This was book club week, and a strange thing happened. In all four groups, we had much less attendance than normal. The weather has been cold and damp, which might be a factor. but it certainly wasn't because one boring book was on the agenda.
No, in fact the choice was eclectic. In Pierrefons we discussed David Lodge's Deaf Sentence, in Outremont, Louise Hamelin's novel about the 1970 October Crisis La Consetellation du lynx, at the Atwater Library it was Johanna Skimsrud''s The Sentamentalists and in Kirkland the French translation of Umberto Eco's The Prague Cemetery.
The discussion among those who attended in each case was animated and very interesting, but significantly fewer than usual people showed up.
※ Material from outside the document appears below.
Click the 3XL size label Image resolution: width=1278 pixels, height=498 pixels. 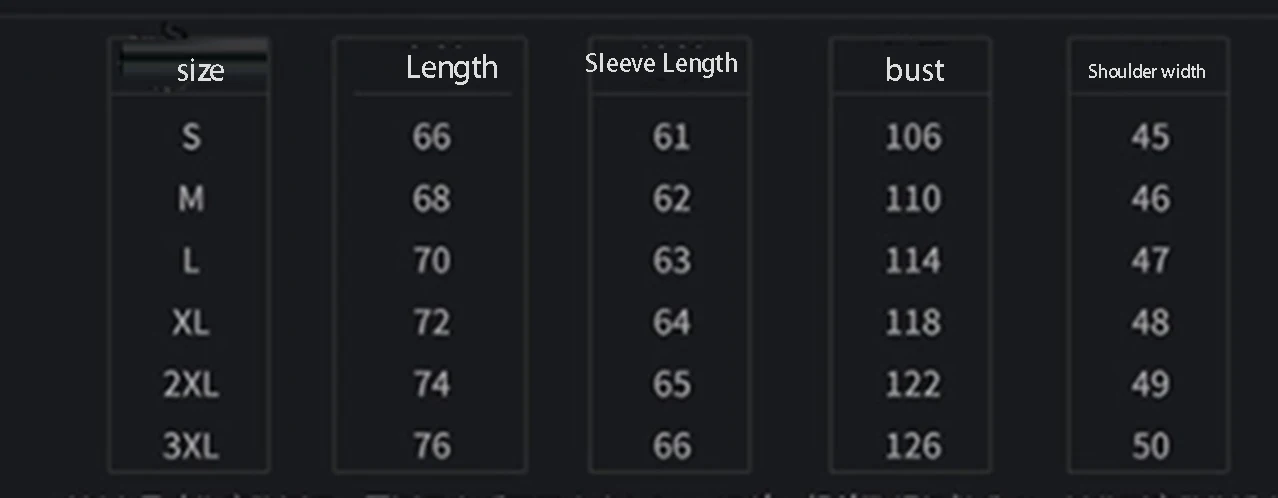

The only thing the books have in common is that they are serious fiction. All but The Sentimentalists have some pretty funny bits, but overall they require the reader to do a bit of thinking.
Is it possible, I wonder, that the uncertainty about how we're going to find our way out of the tuition hike protests part of the reason people decided not to come out? Does media coverage of the nightly marches have an impact? Perhaps.
In Kirkland, a green and lovely automobile suburb, those who attended last night seemed surprised to hear that the Metro was up and running by 10:30 yestreday morning and that I rode it with no problem o last night. I did almost get caught in a protest the night before, but bus drivers have become very savvy about avoiding tie-ups, and I got home as quickly as I ever do.
One thing worth noting, perhaps, is that on my Metro ride yesterday afternoon, I saw far fewer people sporting the red cloth square that has be become the badge of the protests. There may be a change of opinion going on, and I'm not sure, if it's caused by exagerated fear, that it's a good thing.